Blocco di testo:
+ + +
“Come lavoro” undici anni dopo: Nicola Lagioia

da | Ott 2, 2013 | Senza categoria

Undici anni fa Nuovi Argomenti pubblicava un questionario, “Come Lavoro”, per chiedere a tanti scrittori cosa facevano, quanto guadagnavano, che contratti avevano. Nell’ultimo numero di NA si parla di soldi e risorse nella sezione “The Spending Review”. Per continuare a parlare di soldi e di lavoro abbiamo chiesto ad alcuni dei partecipanti al numero di undici anni fa di rispondere di nuovo alle domande.
Cominciamo con Nicola Lagioia. Cosa fa oggi, cosa faceva nel 2002.

1-2. Che lavoro fai? Quanti lavori fai?
Sono uno scrittore. Poi faccio l’editor per minimum fax, conduco una trasmissione radiofonica per Radio3 (Pagina3, la rassegna stampa delle pagine culturali dei giornali), sono tra i selezionatori della Mostra del Cinema di Venezia, apro le puntate per la trasmissione Rewind di RaiStoria, collaboro con giornali, riviste, periodici…

3. Quanti lavori hai fatto?
In una prospettiva steinbeckiana: ho felicemente perso il conto.

4. Puoi raccontare come hai trovato il primo lavoro, o quello che svolgi attualmente?
Il mio primo lavoro lo trovai nel 1997. Bussavo continuamente alle porte di tutte le case editrici che mi piacevano. Il primo ad aprirmi fu Alberto Castelvecchi.

5. Il tuo lavoro da quale tipo di contratto è governato?
Normale contratto editoriale per i romanzi con Einaudi (singolo libro per singolo libro. Mai firmato un contratto per due o più libri: son troppo lento. E poi cerco di non farmi mettere la data di consegna – tanto a Torino lo sanno che scrivo ogni giorno almeno 5 o 6 ore , anche 10 o 12 nei momenti migliori, lo sanno che mi massacro davanti alla pagina, che penso sempre, anche in sonno, anche mentre gioco con il gatto, al romanzo che sto scrivendo, e che se ci metto quattro o cinque anni a scrivere un romanzo è perché sono un maniaco e non perché a un certo punto mi stacco dalla tastiera, quindi ormai si fidano, rassegnati, hanno compreso che, nel momento in cui consegno il romanzo finito, lo sto consegnando comunque sempre un anno prima rispetto a quando lo consegnerebbe un me stesso minimamente rispettoso della vita fuori dai romanzi da scrivere, che gratta gratta forse non esiste). Con minimum fax ho un contratto di collaborazione (non ricordo più la formula, ce l’ho da qualche parte, lo rinnovo ogni anno). A Radio3, nonostante siano ormai anni che ci lavoro, continuano invece a farmi contratti mese per mese (il contratto – autore testi, conduttore radiofonico – dura un mese, ne firmo più o meno uno ogni tre mesi) con partita IVA (prima era un’opzione, poi un obbligo, così ho dovuto aprirmi una partita Iva, conoscere un commercialista, capire come funzionano quelle cose lì). Per RaiStoria (sempre partita IVA) il contratto dura invece 8 mesi. Con la Mostra di Venezia: contratto di collaborazione.  Con i giornali: non esistono contratti, si va pezzo per pezzo, ma il vero lavoro è il recupero crediti.
+ + +
Record dell'esercizio:
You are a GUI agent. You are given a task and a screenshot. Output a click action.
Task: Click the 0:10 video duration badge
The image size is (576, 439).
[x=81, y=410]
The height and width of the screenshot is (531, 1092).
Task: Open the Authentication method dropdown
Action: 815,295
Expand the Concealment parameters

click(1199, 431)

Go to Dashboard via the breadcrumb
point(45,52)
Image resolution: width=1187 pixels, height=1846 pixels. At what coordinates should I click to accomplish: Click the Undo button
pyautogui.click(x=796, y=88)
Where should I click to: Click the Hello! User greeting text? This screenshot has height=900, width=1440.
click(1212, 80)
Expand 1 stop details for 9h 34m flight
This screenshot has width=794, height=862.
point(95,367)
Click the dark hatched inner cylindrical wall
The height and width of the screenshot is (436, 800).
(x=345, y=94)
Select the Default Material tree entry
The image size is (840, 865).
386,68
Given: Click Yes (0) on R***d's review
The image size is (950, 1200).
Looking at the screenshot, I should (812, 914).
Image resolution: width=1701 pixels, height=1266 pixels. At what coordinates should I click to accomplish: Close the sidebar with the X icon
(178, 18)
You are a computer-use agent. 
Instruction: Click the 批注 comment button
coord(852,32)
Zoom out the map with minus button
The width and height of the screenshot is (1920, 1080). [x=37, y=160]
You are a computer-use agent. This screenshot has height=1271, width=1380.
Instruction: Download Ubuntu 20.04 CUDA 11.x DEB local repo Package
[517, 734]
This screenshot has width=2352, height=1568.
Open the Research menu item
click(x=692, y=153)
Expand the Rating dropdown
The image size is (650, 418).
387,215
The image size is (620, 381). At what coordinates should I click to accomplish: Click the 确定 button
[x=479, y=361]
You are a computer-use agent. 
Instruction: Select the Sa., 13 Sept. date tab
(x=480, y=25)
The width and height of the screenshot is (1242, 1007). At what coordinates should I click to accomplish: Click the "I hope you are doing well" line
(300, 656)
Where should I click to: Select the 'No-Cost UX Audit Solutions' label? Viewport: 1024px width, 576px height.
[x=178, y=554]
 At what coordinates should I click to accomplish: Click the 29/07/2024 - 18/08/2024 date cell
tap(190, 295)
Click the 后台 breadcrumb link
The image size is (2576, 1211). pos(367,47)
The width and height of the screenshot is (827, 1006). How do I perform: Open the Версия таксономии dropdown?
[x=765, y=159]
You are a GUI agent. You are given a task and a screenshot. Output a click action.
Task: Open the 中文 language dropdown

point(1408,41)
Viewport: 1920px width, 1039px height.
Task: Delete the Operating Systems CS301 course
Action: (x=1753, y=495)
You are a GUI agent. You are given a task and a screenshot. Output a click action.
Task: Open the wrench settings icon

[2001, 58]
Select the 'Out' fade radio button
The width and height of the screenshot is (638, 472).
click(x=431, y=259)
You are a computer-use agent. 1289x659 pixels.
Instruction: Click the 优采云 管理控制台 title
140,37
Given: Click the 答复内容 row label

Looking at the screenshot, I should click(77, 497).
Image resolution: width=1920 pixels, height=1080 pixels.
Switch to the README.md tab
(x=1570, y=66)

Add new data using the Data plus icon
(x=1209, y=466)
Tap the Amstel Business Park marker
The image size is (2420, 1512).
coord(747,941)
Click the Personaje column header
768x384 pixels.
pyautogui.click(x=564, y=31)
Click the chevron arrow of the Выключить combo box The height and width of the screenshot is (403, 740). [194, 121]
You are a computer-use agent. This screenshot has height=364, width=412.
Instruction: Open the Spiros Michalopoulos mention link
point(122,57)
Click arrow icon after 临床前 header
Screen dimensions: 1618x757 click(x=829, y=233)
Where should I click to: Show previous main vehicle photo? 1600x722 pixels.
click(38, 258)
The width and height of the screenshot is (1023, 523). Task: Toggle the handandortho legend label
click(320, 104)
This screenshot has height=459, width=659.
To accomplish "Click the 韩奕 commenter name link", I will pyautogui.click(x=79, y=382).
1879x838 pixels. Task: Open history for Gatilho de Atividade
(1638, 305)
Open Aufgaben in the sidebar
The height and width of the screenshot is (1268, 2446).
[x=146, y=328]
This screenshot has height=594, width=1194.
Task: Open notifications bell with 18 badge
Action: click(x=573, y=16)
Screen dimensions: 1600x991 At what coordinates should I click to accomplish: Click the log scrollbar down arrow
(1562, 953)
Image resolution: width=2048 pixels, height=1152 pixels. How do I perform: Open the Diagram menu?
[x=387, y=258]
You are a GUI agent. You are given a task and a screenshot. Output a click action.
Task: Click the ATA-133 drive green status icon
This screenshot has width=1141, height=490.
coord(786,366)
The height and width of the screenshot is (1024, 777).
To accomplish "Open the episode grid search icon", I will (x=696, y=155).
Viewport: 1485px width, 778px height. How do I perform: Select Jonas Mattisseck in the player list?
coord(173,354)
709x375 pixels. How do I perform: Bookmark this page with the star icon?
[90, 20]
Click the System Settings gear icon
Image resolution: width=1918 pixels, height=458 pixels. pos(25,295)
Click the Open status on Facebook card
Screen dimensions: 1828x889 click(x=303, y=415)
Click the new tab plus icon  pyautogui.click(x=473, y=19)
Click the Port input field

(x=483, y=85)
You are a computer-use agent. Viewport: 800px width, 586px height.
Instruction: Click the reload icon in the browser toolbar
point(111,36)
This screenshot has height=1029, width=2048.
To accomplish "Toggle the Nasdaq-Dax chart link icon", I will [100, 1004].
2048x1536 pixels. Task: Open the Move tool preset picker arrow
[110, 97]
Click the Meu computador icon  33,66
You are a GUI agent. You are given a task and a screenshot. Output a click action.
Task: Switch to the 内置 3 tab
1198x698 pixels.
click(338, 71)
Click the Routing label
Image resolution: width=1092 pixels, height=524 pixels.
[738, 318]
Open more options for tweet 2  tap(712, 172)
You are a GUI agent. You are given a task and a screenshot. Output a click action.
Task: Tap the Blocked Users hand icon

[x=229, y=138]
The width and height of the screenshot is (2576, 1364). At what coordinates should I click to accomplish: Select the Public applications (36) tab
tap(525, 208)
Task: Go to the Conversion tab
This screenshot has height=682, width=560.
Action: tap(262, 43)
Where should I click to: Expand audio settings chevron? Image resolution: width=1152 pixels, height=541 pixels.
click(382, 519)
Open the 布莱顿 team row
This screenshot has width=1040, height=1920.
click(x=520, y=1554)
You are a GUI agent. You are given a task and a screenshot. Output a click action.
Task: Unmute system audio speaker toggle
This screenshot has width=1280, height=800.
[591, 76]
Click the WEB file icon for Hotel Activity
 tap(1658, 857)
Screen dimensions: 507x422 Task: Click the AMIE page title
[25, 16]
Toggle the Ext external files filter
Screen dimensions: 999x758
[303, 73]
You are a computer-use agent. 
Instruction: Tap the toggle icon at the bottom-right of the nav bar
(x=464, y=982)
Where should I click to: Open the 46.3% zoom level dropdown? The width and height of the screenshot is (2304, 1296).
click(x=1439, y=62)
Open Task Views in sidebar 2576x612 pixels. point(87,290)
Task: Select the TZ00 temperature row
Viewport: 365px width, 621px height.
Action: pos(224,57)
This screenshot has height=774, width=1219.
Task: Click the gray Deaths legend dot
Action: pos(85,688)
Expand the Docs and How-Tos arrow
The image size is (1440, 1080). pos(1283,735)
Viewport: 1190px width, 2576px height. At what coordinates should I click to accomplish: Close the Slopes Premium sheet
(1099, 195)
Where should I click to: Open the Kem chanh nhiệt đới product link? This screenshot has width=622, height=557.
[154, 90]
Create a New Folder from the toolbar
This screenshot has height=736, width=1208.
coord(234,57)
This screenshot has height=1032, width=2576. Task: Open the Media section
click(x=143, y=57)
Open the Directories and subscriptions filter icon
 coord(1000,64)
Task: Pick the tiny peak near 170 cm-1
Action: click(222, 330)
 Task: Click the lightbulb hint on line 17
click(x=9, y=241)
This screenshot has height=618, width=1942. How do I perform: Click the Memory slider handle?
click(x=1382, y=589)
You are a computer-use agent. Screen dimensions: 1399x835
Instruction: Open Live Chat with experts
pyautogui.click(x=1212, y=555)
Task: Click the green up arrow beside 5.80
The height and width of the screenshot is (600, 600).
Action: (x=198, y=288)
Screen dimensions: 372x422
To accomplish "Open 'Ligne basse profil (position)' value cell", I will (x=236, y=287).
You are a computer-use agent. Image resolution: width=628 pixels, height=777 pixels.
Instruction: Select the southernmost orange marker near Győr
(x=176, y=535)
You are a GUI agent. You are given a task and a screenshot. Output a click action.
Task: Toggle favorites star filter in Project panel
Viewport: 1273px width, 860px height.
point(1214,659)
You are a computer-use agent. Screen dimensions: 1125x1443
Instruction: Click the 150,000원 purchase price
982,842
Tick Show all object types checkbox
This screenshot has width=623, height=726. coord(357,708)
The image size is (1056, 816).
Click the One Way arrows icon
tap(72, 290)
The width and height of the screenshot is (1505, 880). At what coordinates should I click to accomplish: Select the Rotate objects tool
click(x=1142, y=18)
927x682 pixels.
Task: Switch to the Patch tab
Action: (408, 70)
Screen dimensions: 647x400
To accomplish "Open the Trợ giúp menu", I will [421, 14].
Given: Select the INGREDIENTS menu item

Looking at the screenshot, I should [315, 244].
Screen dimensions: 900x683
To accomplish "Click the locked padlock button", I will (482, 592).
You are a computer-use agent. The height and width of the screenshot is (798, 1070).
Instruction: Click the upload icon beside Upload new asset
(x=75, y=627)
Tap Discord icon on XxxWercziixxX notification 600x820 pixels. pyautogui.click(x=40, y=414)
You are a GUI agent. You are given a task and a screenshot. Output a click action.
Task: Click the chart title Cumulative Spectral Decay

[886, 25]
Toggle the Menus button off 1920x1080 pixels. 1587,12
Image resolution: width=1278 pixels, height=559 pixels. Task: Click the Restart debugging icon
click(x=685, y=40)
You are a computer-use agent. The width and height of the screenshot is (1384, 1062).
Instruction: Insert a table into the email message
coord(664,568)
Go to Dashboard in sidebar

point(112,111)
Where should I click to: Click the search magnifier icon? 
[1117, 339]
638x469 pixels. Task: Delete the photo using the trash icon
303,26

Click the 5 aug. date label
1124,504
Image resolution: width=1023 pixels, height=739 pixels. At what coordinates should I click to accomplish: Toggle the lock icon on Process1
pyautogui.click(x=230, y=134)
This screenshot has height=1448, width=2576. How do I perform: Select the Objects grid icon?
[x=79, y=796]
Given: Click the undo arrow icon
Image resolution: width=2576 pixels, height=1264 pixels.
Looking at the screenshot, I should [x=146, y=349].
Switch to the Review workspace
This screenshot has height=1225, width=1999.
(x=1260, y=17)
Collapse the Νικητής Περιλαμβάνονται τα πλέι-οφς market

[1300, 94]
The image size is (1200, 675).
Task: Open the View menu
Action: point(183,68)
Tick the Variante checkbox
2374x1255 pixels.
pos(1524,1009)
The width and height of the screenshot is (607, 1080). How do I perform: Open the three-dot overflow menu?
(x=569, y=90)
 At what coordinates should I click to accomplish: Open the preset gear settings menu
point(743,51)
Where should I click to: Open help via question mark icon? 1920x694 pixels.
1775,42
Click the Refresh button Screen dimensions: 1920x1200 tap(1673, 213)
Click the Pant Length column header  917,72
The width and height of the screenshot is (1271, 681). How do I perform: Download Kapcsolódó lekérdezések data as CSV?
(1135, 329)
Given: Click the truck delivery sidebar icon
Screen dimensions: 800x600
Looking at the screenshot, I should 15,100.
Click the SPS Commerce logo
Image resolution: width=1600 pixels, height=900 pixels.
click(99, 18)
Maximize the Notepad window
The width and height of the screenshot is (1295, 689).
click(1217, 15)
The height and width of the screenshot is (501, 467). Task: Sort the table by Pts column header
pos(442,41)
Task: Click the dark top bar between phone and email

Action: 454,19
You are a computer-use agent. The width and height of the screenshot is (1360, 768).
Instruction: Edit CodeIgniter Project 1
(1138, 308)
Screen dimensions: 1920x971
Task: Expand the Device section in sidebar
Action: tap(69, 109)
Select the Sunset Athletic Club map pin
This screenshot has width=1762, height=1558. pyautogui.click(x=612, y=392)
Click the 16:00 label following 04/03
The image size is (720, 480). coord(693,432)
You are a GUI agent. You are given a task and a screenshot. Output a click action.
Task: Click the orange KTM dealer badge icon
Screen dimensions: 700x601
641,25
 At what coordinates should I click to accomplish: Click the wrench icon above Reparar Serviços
+ + +
Compiti da svolgere:
a) Trascrivi dall'intervista a Nicola Lagioia tutto il passo che va da "Undici anni fa Nuovi" fino a "faceva nel 2002.".
b) Aggiorna le righe dei record che vanno da quella contenente "Screen dimensions: 647x400" fino a quella contenente "Looking at the screenshot, I should [315, 244].", sostituendo "INGREDIENTS" con "RECIPES" e lasciando invariato tutto il resto. Riporta soltanto queste righe.

Insieme delle risposte:
a)
Undici anni fa Nuovi Argomenti pubblicava un questionario, “Come Lavoro”, per chiedere a tanti scrittori cosa facevano, quanto guadagnavano, che contratti avevano. Nell’ultimo numero di NA si parla di soldi e risorse nella sezione “The Spending Review”. Per continuare a parlare di soldi e di lavoro abbiamo chiesto ad alcuni dei partecipanti al numero di undici anni fa di rispondere di nuovo alle domande.
Cominciamo con Nicola Lagioia. Cosa fa oggi, cosa faceva nel 2002.

b)
Screen dimensions: 647x400
To accomplish "Open the Trợ giúp menu", I will [421, 14].
Given: Select the RECIPES menu item

Looking at the screenshot, I should [315, 244].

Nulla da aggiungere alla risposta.